++++ TEXTO EXTRAÍDO

Entiendo que mi columna de hoy parece un reporte de nota roja. Lo asumo. En muchos sentidos, así está el país: convertido en una caótica y grotesca página de sucesos, en la que la sangre abunda y la esperanza es nula. Por eso, mucha gente opta por evadir. Y es cuando prefiere no enterarse de nada. O informarse a medias, solo para naturalizar la barbarie. Como dijo Marco Antonio Garavito, de la Liga de Higiene Mental, “detrás de una matanza viene otra, otra y otra”. Hasta que se vuelven parte del paisaje y de la normalidad. Es decir, la locura silenciosa de la indolencia.
Mientras tanto, la población no tiene hacia dónde ver. No hay oferta política que entusiasme o que inspire confianza. Igual sucede con las autoridades. No digamos con la ciudadanía misma, incapaz de articularse en un esfuerzo común. Y al no haber horizonte donde buscar consuelo, la opción que queda es enconcharse. No participar. Sumirse en una apatía defensiva. O justificar la impunidad con un “así ha sido siempre”.

++++++++
++++ DATOS DEL EJERCICIO

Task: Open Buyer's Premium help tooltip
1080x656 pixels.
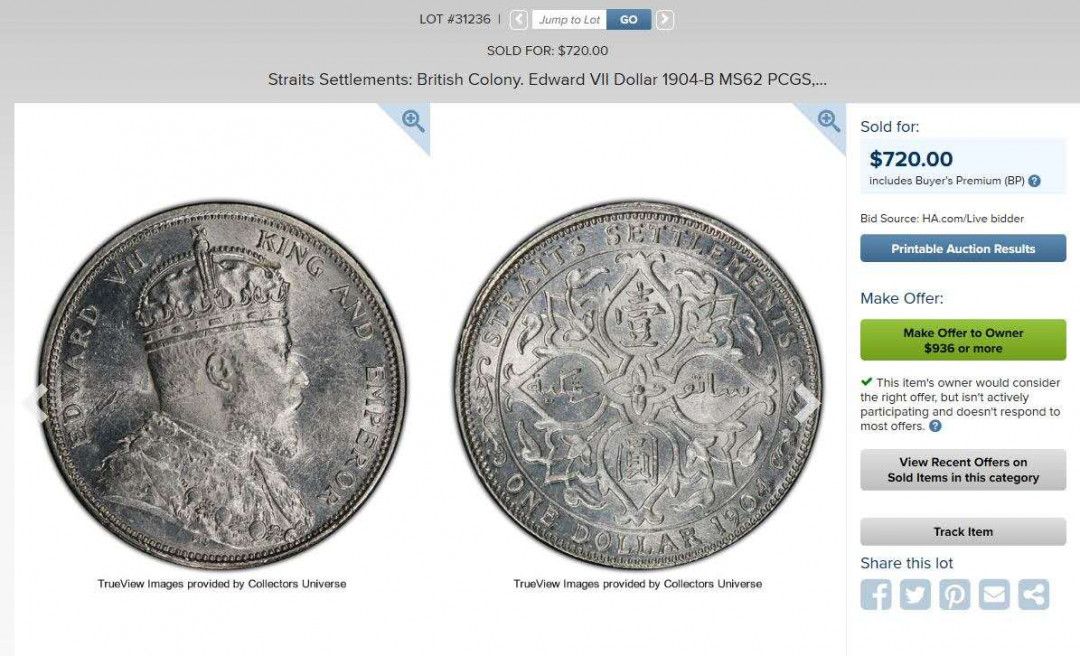Action: [x=1035, y=181]
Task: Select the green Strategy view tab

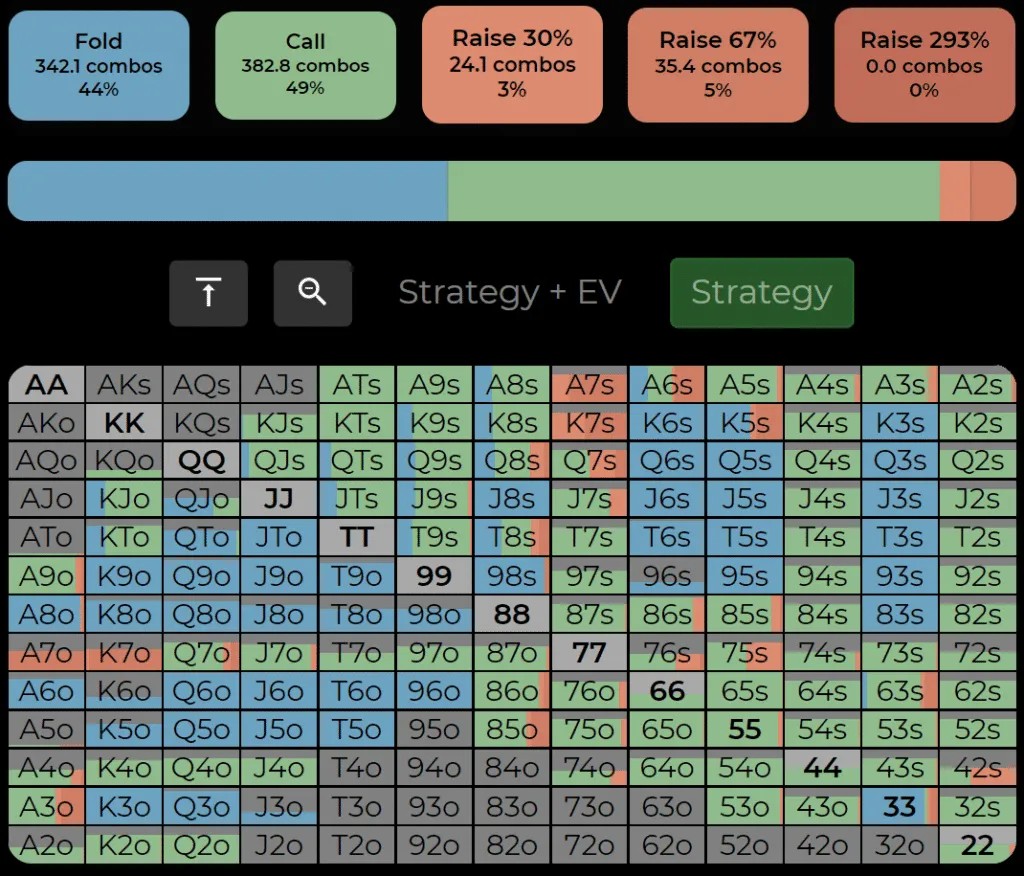Action: pyautogui.click(x=761, y=292)
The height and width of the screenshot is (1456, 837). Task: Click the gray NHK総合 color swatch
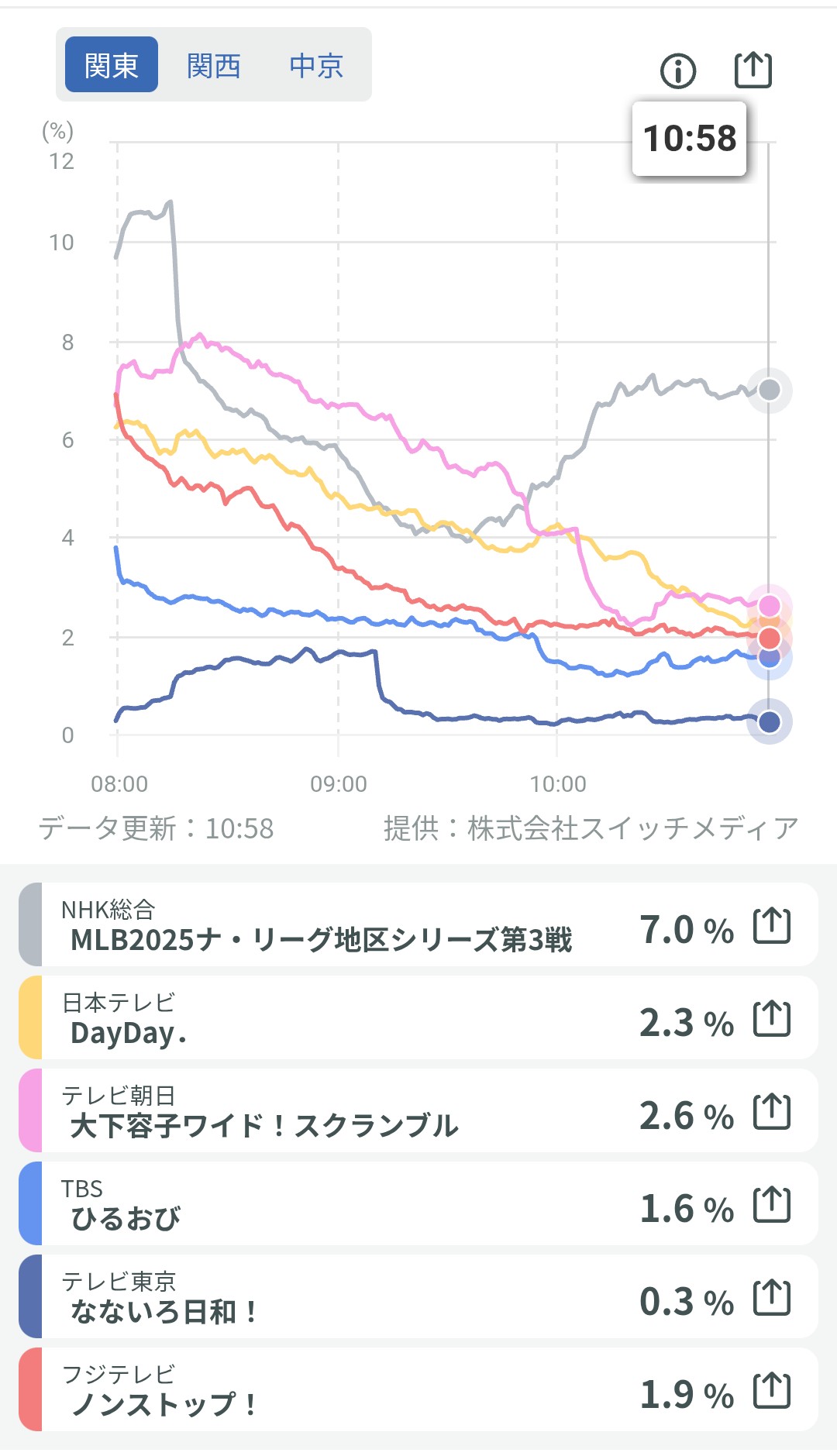pyautogui.click(x=30, y=924)
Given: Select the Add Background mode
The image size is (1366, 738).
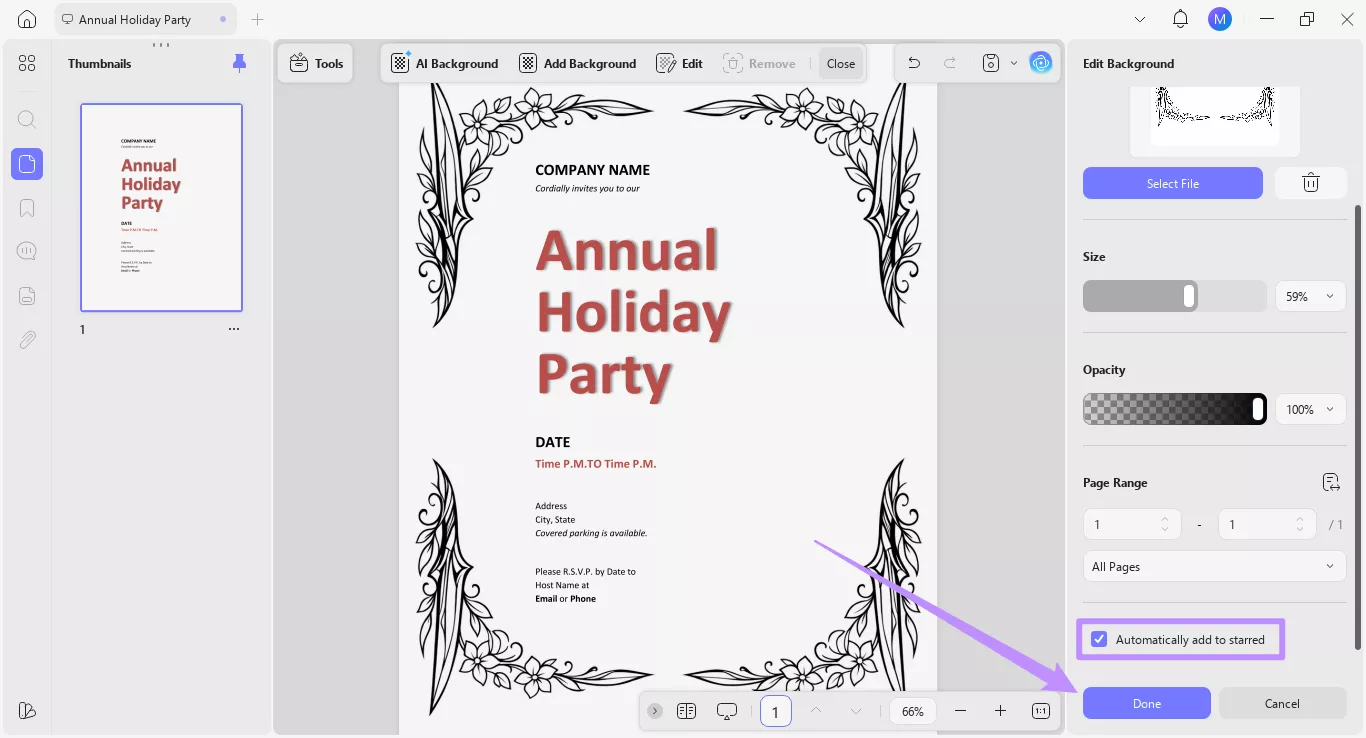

++++++++

Responde a partir del texto extraído:
1. ¿A qué reconoce el autor que se parece su columna de hoy?
2. ¿Quién afirmó que "detrás de una matanza viene otra, otra y otra" y a qué entidad pertenece?
3. ¿Con qué frase, según el texto, se justifica la impunidad?
Las líneas no tienen ningún papel en esto.

1. A un reporte de nota roja.
2. Marco Antonio Garavito, de la Liga de Higiene Mental.
3. Con "así ha sido siempre".